REQUIRED TASK — Copy every one of the entries below word for word, with nothing changed.

Entries from a dataset —
:::

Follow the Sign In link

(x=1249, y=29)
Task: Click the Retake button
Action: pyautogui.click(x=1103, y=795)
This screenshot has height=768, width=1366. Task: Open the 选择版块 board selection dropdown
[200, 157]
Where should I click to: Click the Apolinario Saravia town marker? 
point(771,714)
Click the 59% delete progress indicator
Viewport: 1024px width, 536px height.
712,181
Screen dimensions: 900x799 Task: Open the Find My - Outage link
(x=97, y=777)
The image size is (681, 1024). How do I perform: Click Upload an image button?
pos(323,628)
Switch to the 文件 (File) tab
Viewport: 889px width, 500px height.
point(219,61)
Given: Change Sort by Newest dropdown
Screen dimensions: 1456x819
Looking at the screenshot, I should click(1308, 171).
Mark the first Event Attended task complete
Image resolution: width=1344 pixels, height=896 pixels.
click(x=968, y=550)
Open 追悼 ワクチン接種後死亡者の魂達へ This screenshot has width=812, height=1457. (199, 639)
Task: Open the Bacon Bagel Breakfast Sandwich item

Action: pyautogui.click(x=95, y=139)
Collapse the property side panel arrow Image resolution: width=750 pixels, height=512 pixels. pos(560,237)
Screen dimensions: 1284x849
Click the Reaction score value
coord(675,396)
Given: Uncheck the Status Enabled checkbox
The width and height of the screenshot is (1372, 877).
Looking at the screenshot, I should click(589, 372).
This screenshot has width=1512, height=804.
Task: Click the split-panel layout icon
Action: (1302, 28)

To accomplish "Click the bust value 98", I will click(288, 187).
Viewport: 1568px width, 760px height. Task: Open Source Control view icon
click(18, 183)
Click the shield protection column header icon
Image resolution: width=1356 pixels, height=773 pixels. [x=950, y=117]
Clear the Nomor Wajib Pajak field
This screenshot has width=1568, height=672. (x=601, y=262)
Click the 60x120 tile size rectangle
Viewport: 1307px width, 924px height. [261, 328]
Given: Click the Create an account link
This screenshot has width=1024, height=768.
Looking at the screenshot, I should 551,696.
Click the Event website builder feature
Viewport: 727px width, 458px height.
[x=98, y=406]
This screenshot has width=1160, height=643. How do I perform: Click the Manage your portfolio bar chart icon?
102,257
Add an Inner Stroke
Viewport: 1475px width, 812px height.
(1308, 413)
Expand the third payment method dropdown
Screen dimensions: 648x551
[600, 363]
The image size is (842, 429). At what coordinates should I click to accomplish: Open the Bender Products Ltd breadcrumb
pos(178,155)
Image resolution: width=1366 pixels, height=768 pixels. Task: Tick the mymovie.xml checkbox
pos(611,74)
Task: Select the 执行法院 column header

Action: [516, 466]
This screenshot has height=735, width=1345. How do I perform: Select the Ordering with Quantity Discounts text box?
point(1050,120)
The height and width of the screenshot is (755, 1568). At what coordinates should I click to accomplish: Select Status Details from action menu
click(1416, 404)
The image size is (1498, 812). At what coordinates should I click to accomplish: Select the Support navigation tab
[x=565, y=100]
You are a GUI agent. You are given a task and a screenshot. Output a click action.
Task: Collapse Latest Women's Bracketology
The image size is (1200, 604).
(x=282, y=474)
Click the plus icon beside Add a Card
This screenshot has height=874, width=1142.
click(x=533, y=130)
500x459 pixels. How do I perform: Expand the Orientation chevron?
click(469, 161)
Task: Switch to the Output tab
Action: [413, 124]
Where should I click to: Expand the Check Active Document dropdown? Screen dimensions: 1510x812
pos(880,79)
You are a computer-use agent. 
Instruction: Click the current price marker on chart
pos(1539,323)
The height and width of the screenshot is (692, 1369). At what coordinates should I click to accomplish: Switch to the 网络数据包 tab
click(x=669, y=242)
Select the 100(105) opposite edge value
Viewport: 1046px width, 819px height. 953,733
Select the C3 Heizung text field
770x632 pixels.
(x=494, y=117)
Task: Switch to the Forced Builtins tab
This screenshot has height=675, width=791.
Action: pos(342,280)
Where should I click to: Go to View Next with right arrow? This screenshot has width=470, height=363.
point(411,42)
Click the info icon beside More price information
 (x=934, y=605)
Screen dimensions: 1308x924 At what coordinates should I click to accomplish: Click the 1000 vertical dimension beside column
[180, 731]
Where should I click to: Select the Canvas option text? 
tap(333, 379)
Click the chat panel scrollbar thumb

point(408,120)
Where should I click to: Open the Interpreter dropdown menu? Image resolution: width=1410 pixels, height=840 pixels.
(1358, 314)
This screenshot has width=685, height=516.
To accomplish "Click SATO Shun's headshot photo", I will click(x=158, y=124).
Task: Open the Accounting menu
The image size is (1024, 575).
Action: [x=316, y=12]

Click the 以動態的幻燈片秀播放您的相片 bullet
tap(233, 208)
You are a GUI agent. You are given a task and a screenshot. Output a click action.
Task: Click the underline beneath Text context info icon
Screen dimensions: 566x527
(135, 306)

:::

FULL ANSWER —
Follow the Sign In link

(x=1249, y=29)
Task: Click the Retake button
Action: pyautogui.click(x=1103, y=795)
This screenshot has height=768, width=1366. Task: Open the 选择版块 board selection dropdown
[200, 157]
Where should I click to: Click the Apolinario Saravia town marker? 
point(771,714)
Click the 59% delete progress indicator
Viewport: 1024px width, 536px height.
712,181
Screen dimensions: 900x799 Task: Open the Find My - Outage link
(x=97, y=777)
The image size is (681, 1024). How do I perform: Click Upload an image button?
pos(323,628)
Switch to the 文件 (File) tab
Viewport: 889px width, 500px height.
point(219,61)
Given: Change Sort by Newest dropdown
Screen dimensions: 1456x819
Looking at the screenshot, I should click(1308, 171).
Mark the first Event Attended task complete
Image resolution: width=1344 pixels, height=896 pixels.
click(x=968, y=550)
Open 追悼 ワクチン接種後死亡者の魂達へ This screenshot has width=812, height=1457. (199, 639)
Task: Open the Bacon Bagel Breakfast Sandwich item

Action: pyautogui.click(x=95, y=139)
Collapse the property side panel arrow Image resolution: width=750 pixels, height=512 pixels. pos(560,237)
Screen dimensions: 1284x849
Click the Reaction score value
coord(675,396)
Given: Uncheck the Status Enabled checkbox
The width and height of the screenshot is (1372, 877).
Looking at the screenshot, I should click(589, 372).
This screenshot has width=1512, height=804.
Task: Click the split-panel layout icon
Action: (1302, 28)

To accomplish "Click the bust value 98", I will click(288, 187).
Viewport: 1568px width, 760px height. Task: Open Source Control view icon
click(18, 183)
Click the shield protection column header icon
Image resolution: width=1356 pixels, height=773 pixels. [x=950, y=117]
Clear the Nomor Wajib Pajak field
This screenshot has width=1568, height=672. (x=601, y=262)
Click the 60x120 tile size rectangle
Viewport: 1307px width, 924px height. [261, 328]
Given: Click the Create an account link
This screenshot has width=1024, height=768.
Looking at the screenshot, I should 551,696.
Click the Event website builder feature
Viewport: 727px width, 458px height.
[x=98, y=406]
This screenshot has width=1160, height=643. How do I perform: Click the Manage your portfolio bar chart icon?
102,257
Add an Inner Stroke
Viewport: 1475px width, 812px height.
(1308, 413)
Expand the third payment method dropdown
Screen dimensions: 648x551
[600, 363]
The image size is (842, 429). At what coordinates should I click to accomplish: Open the Bender Products Ltd breadcrumb
pos(178,155)
Image resolution: width=1366 pixels, height=768 pixels. Task: Tick the mymovie.xml checkbox
pos(611,74)
Task: Select the 执行法院 column header

Action: [516, 466]
This screenshot has height=735, width=1345. How do I perform: Select the Ordering with Quantity Discounts text box?
point(1050,120)
The height and width of the screenshot is (755, 1568). At what coordinates should I click to accomplish: Select Status Details from action menu
click(1416, 404)
The image size is (1498, 812). At what coordinates should I click to accomplish: Select the Support navigation tab
[x=565, y=100]
You are a GUI agent. You are given a task and a screenshot. Output a click action.
Task: Collapse Latest Women's Bracketology
The image size is (1200, 604).
(x=282, y=474)
Click the plus icon beside Add a Card
This screenshot has height=874, width=1142.
click(x=533, y=130)
500x459 pixels. How do I perform: Expand the Orientation chevron?
click(469, 161)
Task: Switch to the Output tab
Action: [413, 124]
Where should I click to: Expand the Check Active Document dropdown? Screen dimensions: 1510x812
pos(880,79)
You are a computer-use agent. 
Instruction: Click the current price marker on chart
pos(1539,323)
The height and width of the screenshot is (692, 1369). At what coordinates should I click to accomplish: Switch to the 网络数据包 tab
click(x=669, y=242)
Select the 100(105) opposite edge value
Viewport: 1046px width, 819px height. 953,733
Select the C3 Heizung text field
770x632 pixels.
(x=494, y=117)
Task: Switch to the Forced Builtins tab
This screenshot has height=675, width=791.
Action: pos(342,280)
Where should I click to: Go to View Next with right arrow? This screenshot has width=470, height=363.
point(411,42)
Click the info icon beside More price information
 (x=934, y=605)
Screen dimensions: 1308x924 At what coordinates should I click to accomplish: Click the 1000 vertical dimension beside column
[180, 731]
Where should I click to: Select the Canvas option text? 
tap(333, 379)
Click the chat panel scrollbar thumb

point(408,120)
Where should I click to: Open the Interpreter dropdown menu? Image resolution: width=1410 pixels, height=840 pixels.
(1358, 314)
This screenshot has width=685, height=516.
To accomplish "Click SATO Shun's headshot photo", I will click(x=158, y=124).
Task: Open the Accounting menu
The image size is (1024, 575).
Action: [x=316, y=12]

Click the 以動態的幻燈片秀播放您的相片 bullet
tap(233, 208)
You are a GUI agent. You are given a task and a screenshot. Output a click action.
Task: Click the underline beneath Text context info icon
Screen dimensions: 566x527
(135, 306)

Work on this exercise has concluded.